Dataset excerpts:
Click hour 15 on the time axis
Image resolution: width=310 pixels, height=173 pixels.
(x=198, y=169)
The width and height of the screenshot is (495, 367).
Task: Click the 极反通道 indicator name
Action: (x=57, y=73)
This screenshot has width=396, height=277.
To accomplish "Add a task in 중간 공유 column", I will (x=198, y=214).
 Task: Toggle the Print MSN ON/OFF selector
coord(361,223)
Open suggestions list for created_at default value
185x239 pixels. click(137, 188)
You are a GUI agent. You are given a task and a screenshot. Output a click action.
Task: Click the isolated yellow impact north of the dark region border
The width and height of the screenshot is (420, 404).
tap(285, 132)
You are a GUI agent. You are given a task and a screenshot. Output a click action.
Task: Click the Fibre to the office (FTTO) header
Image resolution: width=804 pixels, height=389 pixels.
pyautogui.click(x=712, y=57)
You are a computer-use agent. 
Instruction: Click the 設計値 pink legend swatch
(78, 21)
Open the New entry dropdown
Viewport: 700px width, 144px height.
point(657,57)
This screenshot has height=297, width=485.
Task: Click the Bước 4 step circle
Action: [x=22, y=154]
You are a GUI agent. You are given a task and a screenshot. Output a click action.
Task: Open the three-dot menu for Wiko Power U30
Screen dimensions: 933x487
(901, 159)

--

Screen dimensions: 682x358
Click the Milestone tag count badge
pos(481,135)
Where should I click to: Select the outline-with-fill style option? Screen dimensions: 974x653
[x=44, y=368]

WORK REQUEST — Using the records above, restate word for word the lines from the one with "This screenshot has width=396, height=277." through the one with "Task: Click the Fibre", both included.

WRITTEN RESPONSE —
This screenshot has width=396, height=277.
To accomplish "Add a task in 중간 공유 column", I will (x=198, y=214).
 Task: Toggle the Print MSN ON/OFF selector
coord(361,223)
Open suggestions list for created_at default value
185x239 pixels. click(137, 188)
You are a GUI agent. You are given a task and a screenshot. Output a click action.
Task: Click the isolated yellow impact north of the dark region border
The width and height of the screenshot is (420, 404).
tap(285, 132)
You are a GUI agent. You are given a task and a screenshot. Output a click action.
Task: Click the Fibre to the office (FTTO) header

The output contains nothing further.